We do love when our own internal thought processes get confirmed by others. Aside from the shared joy of discovery, it tends to validate other related ideas which haven't been put into words yet. So I'm happy to see this idea coming from someone with Russell's reputation. I had made the observation a few years back that science looks at things from the outside-in and really never gets to the "why" of what things are, never seeing from the inside-out, so to say. It does a really good job of the "how" and it does understand causal whys, but the deeper whys remain shrouded.
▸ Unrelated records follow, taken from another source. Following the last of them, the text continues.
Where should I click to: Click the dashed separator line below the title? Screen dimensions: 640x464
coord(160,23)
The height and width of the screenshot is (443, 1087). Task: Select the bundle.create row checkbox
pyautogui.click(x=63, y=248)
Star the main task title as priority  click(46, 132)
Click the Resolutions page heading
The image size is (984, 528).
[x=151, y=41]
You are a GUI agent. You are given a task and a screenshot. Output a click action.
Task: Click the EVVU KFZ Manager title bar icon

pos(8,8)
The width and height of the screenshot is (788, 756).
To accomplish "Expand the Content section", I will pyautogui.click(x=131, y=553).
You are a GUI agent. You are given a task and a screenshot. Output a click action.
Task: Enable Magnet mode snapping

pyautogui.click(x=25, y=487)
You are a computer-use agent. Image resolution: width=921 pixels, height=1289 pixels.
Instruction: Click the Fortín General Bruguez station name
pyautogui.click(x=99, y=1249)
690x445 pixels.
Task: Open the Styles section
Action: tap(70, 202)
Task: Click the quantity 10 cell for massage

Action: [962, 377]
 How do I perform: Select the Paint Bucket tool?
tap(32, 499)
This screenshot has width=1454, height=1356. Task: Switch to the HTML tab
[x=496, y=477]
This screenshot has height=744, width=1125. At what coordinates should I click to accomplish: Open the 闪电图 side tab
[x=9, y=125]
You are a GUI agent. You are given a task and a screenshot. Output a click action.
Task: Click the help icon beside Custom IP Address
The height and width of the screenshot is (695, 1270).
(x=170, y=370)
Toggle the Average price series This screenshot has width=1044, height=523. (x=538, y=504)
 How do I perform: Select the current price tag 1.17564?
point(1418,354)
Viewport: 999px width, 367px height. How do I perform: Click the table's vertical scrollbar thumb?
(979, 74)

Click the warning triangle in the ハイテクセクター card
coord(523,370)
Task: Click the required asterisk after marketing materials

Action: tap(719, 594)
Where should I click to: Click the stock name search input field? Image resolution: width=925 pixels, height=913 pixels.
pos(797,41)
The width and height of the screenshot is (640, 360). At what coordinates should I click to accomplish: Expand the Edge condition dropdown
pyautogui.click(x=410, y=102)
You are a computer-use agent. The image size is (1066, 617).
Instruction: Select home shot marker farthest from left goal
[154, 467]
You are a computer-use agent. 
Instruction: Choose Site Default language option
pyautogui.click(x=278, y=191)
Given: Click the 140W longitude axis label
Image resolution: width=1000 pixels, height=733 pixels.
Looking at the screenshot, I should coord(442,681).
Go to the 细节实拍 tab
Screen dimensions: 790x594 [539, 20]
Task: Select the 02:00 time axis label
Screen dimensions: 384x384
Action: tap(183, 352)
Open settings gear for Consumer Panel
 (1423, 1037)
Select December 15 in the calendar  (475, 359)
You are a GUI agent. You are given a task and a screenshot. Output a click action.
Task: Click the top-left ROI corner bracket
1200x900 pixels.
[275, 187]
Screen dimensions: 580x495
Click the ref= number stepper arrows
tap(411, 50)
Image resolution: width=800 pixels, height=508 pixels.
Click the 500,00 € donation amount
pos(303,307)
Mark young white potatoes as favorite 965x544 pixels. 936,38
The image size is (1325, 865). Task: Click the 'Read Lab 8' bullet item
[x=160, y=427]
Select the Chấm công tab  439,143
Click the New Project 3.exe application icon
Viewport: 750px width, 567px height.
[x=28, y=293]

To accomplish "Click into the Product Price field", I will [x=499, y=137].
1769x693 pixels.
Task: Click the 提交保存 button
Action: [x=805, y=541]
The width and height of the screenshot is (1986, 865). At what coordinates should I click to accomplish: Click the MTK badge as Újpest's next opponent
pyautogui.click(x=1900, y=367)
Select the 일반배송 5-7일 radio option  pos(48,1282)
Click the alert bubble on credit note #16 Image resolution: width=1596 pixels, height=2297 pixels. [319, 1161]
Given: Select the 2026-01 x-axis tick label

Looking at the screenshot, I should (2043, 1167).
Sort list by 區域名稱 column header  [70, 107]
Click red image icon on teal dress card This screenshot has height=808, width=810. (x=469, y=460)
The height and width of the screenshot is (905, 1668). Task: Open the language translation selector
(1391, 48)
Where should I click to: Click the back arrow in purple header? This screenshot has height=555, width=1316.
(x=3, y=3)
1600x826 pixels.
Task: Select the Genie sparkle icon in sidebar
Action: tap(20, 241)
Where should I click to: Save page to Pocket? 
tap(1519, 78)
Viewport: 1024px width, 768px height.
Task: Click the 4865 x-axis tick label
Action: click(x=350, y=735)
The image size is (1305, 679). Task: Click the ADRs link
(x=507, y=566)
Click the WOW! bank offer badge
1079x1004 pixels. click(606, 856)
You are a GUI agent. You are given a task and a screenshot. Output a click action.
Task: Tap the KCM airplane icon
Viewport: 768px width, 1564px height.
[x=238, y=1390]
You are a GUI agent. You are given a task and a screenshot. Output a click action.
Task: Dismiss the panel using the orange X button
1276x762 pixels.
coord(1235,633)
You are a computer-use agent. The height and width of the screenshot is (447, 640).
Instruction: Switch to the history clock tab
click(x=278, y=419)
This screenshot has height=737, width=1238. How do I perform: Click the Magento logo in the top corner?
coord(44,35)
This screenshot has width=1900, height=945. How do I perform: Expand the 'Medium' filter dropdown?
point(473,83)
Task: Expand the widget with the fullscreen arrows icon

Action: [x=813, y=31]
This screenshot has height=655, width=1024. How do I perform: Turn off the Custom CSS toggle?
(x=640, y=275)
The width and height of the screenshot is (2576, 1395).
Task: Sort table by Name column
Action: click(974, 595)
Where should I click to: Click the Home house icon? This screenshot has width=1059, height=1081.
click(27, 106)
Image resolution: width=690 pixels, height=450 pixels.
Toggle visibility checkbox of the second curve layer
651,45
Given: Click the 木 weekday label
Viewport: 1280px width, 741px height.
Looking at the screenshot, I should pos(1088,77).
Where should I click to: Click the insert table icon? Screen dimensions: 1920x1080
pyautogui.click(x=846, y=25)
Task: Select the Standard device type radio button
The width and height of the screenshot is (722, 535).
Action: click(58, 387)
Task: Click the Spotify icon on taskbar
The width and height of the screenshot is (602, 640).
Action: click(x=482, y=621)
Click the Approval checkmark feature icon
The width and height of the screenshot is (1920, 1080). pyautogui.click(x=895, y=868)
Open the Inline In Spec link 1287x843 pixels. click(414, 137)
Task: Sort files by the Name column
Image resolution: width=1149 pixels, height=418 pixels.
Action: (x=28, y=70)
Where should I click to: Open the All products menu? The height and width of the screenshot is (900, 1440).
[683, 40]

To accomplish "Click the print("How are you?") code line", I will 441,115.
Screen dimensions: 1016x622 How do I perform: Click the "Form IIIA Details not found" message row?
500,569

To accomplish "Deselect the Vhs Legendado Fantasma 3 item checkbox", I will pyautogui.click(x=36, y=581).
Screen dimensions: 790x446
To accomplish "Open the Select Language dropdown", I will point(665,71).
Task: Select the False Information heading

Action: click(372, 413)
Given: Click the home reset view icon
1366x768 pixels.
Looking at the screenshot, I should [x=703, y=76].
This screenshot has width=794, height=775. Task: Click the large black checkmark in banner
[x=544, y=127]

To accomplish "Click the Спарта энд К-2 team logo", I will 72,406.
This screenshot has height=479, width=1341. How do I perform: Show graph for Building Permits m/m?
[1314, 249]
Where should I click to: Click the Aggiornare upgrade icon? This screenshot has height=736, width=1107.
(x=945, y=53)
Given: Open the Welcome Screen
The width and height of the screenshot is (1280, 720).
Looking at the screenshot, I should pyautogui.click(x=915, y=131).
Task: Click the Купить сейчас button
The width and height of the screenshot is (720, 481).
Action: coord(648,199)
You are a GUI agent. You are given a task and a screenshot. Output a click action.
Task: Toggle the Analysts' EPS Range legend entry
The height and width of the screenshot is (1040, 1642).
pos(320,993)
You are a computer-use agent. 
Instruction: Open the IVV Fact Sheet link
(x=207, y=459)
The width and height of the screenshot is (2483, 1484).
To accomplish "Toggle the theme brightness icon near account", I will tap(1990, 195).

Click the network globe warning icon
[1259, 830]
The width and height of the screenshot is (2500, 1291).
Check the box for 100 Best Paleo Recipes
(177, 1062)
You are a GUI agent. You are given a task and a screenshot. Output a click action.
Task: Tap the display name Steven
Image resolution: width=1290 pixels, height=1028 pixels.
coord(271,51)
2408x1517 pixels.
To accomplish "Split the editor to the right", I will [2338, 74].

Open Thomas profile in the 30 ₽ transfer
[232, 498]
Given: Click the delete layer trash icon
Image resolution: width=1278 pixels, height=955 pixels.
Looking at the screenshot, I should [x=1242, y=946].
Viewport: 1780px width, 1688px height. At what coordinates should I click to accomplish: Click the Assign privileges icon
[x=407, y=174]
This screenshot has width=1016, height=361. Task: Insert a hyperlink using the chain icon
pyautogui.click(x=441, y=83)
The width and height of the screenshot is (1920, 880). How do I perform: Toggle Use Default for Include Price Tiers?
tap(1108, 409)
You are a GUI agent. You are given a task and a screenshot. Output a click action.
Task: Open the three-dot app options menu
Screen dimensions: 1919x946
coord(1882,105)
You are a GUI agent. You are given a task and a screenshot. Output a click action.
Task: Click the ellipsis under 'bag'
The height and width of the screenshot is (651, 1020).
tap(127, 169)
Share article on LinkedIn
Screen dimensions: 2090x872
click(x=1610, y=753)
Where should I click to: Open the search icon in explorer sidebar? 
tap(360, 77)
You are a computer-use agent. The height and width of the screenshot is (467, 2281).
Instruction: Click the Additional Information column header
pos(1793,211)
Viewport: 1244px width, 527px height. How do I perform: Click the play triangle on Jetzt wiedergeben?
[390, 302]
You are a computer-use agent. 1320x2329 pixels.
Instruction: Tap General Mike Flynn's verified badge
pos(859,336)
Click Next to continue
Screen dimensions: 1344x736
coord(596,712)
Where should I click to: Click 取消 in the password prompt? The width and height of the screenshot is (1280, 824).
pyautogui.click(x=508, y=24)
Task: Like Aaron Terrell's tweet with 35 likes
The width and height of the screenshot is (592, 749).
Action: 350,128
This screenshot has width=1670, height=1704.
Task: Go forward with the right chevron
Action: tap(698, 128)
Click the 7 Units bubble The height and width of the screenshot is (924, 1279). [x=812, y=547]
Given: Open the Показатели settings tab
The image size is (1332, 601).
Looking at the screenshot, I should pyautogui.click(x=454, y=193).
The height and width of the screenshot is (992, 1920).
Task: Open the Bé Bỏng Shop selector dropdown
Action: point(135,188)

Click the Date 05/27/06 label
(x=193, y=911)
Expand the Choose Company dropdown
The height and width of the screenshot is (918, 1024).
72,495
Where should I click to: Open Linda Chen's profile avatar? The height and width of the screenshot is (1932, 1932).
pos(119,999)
Imagine my delight in finding this quote today, where Russell is identified with a similar idea:

The Russellian monist solution, inspired by certain writings of Bertrand Russell from the 1920s, is to point out that physical science is in fact silent on the intrinsic nature of matter, restricting itself to telling us what matter does.

via Are electrons conscious? | OUPblog.

Hah, just finished the paragraph, and it talks about causality the same as I had identified, we're definitely on the same page.

The rest of the article seems pretty cool too:

The idea is that it is only by supposing that there is consciousness “all the way down” to electrons and quarks that we can render the emergence of human and animal consciousness intelligible. Experience can’t possibly emerge from the utterly non-experiential... so it must be there all along.